Hi all, Willie here. This time we’re going to step away from the keyboard and get architectural. But no ivory towers here. In my next two blog posts, I’m going to give you something that will get you out of lots of pointless meetings.
Got your attention yet? Good!
If you’re in devops, one of the things that you have to figure out is how to collect up all the information that will allow you to manage your configuration and also keep your apps up and running. This isn’t too hard when you have two apps sitting on a single server. It’s much harder when you have 400 apps deployed to thousands of servers across multiple environments and data centers.
So how do you do that? Let’s start off by looking at some things that just don’t work. In my next post I’ll share with you an approach that does work.
Some quick background
Probably owing to some psychological glitch, I’ve always been an information curator. Especially when I was in management, it was always important to me to understand exactly where my apps were deployed, which servers they were on, which services and databases they depended on, which servers those services and databases lived on, who are the SMEs for a given app, and so on.

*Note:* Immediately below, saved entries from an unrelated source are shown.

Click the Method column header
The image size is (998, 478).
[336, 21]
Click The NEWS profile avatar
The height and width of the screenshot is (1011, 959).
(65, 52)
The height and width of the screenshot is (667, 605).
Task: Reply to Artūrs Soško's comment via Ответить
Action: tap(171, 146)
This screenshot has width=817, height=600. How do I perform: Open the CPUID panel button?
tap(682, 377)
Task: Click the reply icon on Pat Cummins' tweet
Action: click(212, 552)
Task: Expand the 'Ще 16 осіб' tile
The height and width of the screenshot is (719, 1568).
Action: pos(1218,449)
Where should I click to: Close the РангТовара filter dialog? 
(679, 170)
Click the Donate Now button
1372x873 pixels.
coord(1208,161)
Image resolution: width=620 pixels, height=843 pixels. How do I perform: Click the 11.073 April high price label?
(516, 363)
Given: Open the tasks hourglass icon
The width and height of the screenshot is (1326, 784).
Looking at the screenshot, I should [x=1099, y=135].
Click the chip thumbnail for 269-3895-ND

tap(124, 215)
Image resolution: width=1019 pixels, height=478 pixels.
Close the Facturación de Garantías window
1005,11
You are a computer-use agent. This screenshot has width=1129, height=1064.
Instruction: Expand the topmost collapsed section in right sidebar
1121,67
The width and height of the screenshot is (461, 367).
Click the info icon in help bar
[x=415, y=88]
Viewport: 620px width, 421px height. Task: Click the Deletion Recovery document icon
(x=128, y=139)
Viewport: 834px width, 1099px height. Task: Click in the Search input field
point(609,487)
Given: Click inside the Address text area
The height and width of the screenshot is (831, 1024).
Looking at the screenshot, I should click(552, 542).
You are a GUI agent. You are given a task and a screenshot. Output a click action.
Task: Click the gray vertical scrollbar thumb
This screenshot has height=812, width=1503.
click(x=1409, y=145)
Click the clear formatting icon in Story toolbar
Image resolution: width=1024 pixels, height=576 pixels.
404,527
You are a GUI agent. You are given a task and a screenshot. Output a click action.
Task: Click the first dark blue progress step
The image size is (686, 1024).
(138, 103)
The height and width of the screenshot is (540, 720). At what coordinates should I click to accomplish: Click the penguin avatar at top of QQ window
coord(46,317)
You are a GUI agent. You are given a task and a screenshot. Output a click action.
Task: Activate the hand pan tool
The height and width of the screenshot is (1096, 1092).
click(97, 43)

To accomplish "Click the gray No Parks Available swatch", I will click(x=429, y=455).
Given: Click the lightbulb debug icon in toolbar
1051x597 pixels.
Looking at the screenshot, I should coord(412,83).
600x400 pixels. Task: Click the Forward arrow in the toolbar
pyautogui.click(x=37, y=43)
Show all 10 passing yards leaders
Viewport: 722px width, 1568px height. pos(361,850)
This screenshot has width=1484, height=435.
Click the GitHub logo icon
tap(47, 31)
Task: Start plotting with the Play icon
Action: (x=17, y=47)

If you work in a small environment, you’re probably thinking, “what’s the big deal?”
Well, I don’t work in a small environment, but the first time I undertook this task, I probably would have said something like, “no sweat.” (That’s the developer in me.) Anyway, for whatever reason, I decided that it was high time that somebody around the department could answer seemingly basic questions about our systems.
Attempt #1: Wiki Wheeler
The first time I made the attempt (several years ago), I was a director over a dozen or so app teams. So I created a wiki template with all the information that I wanted, and I chased after my teams to fill it out. My zeal was such that, unbeknownst to me, I acquired the nickname “Wiki Wheeler”. (One of my managers shared this heartwarming bit of information with me a couple years later.) I guess other managers liked the approach, though, because they chased after their teams too.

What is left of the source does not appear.